The `search` API also enforces ACL filtering and, when `temporal_track` is compiled in, attaches RFC3339 timestamps and date mentions to each hit's metadata [Source: [src/memvid/search/api.rs](https://github.com/memvid/memvid/blob/main/src/memvid/search/api.rs), [src/memvid/search/tantivy.rs](https://github.com/memvid/memvid/blob/main/src/memvid/search/tantivy.rs)].

## Indexing, Analysis, and Time-Aware Enrichment

Three indexing engines can be active simultaneously, and the capsule decides which to use per query:

- **Tantivy lexical engine** — created in a temp directory with a single-writer thread for deterministic index generation; documents are tokenized, stemmed, and stored with frame id, timestamp, tags, labels, track, and URI fields [Source: [src/search/tantivy/engine.rs](https://github.com/memvid/memvid/blob/main/src/search/tantivy/engine.rs)]. Search uses stemmed tokens so that the index and query analyzers agree [Source: [src/memvid/search/tantivy.rs](https://github.com/memvid/memvid/blob/main/src/memvid/search/tantivy.rs)].
- **Lex BM25 fallback** — used when Tantivy is unavailable; computes matches and snippets directly from the embedded lex index [Source: [src/memvid/search/fallback.rs](https://github.com/memvid/memvid/blob/main/src/memvid/search/fallback.rs)].
- **HNSW vector index** — built incrementally as embeddings arrive; `build_vec_artifact` reuses the prior index entries that point to active frames and adds new ones [Source: [src/memvid/search/builders.rs](https://github.com/memvid/memvid/blob/main/src/memvid/search/builders.rs)].

Index artifacts are produced via `LexIndex::decode` and `VecIndex::decode` after their respective builders finish, then attached to segments in the capsule footer [Source: [src/memvid/search/builders.rs](https://github.com/memvid/memvid/blob/main/src/memvid/search/builders.rs)].

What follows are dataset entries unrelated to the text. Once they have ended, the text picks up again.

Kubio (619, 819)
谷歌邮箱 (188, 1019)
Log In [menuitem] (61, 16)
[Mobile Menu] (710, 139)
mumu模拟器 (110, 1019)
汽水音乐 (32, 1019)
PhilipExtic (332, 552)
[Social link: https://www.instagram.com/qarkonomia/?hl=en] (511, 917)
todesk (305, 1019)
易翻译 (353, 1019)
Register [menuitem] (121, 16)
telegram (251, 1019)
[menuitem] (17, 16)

Analysis runs alongside indexing and is exposed through the `analysis` module [Source: [src/analysis/mod.rs](https://github.com/memvid/memvid/blob/main/src/analysis/mod.rs)]:

- **NER (`ner.rs`)** — loads an ONNX session and a Hugging Face tokenizer, pads to the longest in batch, and decodes logits of shape `[1, seq_len, num_labels]` into `ExtractedEntity` records with byte offsets and a configurable `min_confidence` [Source: [src/analysis/ner.rs](https://github.com/memvid/memvid/blob/main/src/analysis/ner.rs)].
- **Auto-tagging (`auto_tag.rs`)** — lowercases tokens, drops short words and a hard-coded stopword set, counts frequencies, and returns the top-N labels. It also derives title-case phrases from line-anchored `^([A-Z][A-Za-z0-9 &/-]{3,})$` patterns to seed human-readable labels.
- **Temporal enrichment** — gated behind the `temporal_track` and `temporal_enrich` features, surfaces RFC3339 timestamps and detected date mentions per hit.

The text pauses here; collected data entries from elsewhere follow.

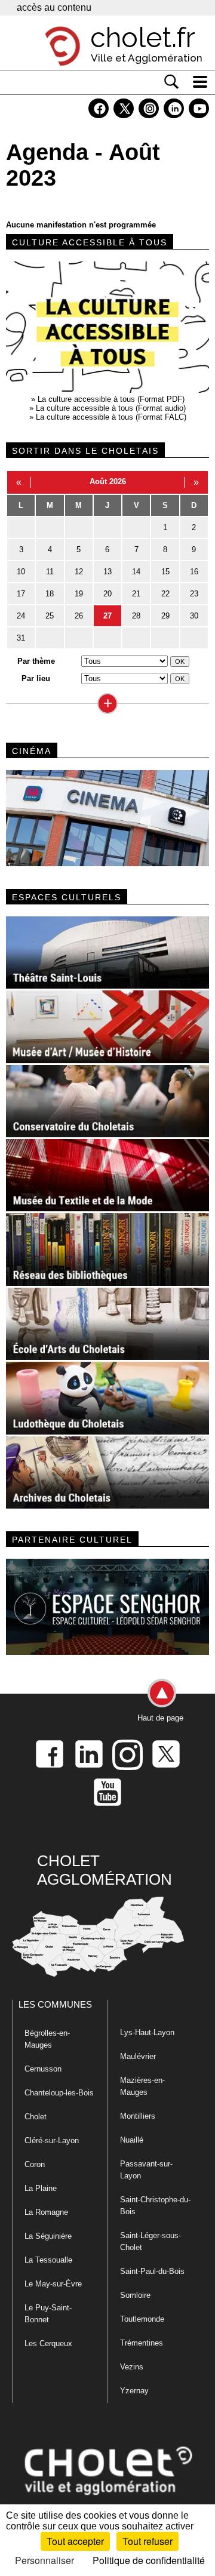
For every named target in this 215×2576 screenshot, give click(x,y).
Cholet (35, 2116)
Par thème (36, 661)
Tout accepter (75, 2541)
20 (107, 593)
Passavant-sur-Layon (146, 2169)
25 (49, 615)
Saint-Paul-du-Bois (152, 2271)
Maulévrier (138, 2056)
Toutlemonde (142, 2319)
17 (21, 593)
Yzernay (134, 2390)
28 (136, 615)
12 (79, 571)
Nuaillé (131, 2139)
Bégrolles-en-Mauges (47, 2039)
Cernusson (43, 2068)
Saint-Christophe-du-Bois (155, 2205)
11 (50, 571)
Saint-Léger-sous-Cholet (150, 2241)
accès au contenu (54, 7)
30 (194, 615)
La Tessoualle (48, 2259)
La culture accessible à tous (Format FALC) (111, 417)
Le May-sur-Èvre (53, 2283)
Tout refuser (147, 2541)
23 (194, 593)
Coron (34, 2164)
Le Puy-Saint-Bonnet (48, 2313)
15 (165, 571)
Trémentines (141, 2342)
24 (21, 615)
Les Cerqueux (48, 2343)
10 (21, 571)
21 (136, 593)
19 (79, 593)
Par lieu (36, 678)
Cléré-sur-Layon (51, 2140)
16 (194, 571)
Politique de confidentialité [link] (149, 2560)
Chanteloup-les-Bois (59, 2092)
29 (165, 615)
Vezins (131, 2366)
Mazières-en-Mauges (142, 2086)
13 (107, 571)
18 (49, 593)
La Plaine (40, 2188)
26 (79, 615)
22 (165, 593)
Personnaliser (44, 2560)
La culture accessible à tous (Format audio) (111, 408)
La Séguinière (48, 2236)
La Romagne (46, 2212)
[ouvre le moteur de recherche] (171, 81)
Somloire (135, 2295)
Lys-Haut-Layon (147, 2032)
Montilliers (137, 2116)
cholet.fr (142, 37)
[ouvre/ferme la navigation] (200, 81)
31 (21, 637)
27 (107, 615)
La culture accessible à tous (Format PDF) (111, 399)
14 (136, 571)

Search hits are enriched after the engine returns results: entities are pulled from the Logic-Mesh for the hit's frame, and if the frame is a `DocumentChunk` the parent document frame is consulted, since NER runs on full documents [Source: [src/memvid/search/helpers.rs](https://github.com/memvid/memvid/blob/main/src/memvid/search/helpers.rs)]. Token occurrences and match metrics are also computed to support tighter reranking by `reorder_hits_by_token_matches` [Source: [src/memvid/search/helpers.rs](https://github.com/memvid/memvid/blob/main/src/memvid/search/helpers.rs)].

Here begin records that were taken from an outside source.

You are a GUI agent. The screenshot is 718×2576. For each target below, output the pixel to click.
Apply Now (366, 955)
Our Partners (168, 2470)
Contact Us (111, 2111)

## Troubleshooting and Known Failure Modes

Several failure modes are visible in the codebase and the community thread.

**WAL corruption after region growth (v2.0.140).** Sustained `put` + `commit` workloads that grew the embedded WAL surfaced as `Embedded WAL is corrupted at offset N: wal record checksum mismatch`, sometimes paired with runaway sparse-file growth past EOF. The root cause was `grow_wal_region` / `ensure_wal_capacity` shifting the data region by `delta` and updating offsets without re-checksumming the moved records. The community release notes call this out as a regression that must be patched before relying on Memvid for long-running ingestion [Source: community context, latest release v2.0.140].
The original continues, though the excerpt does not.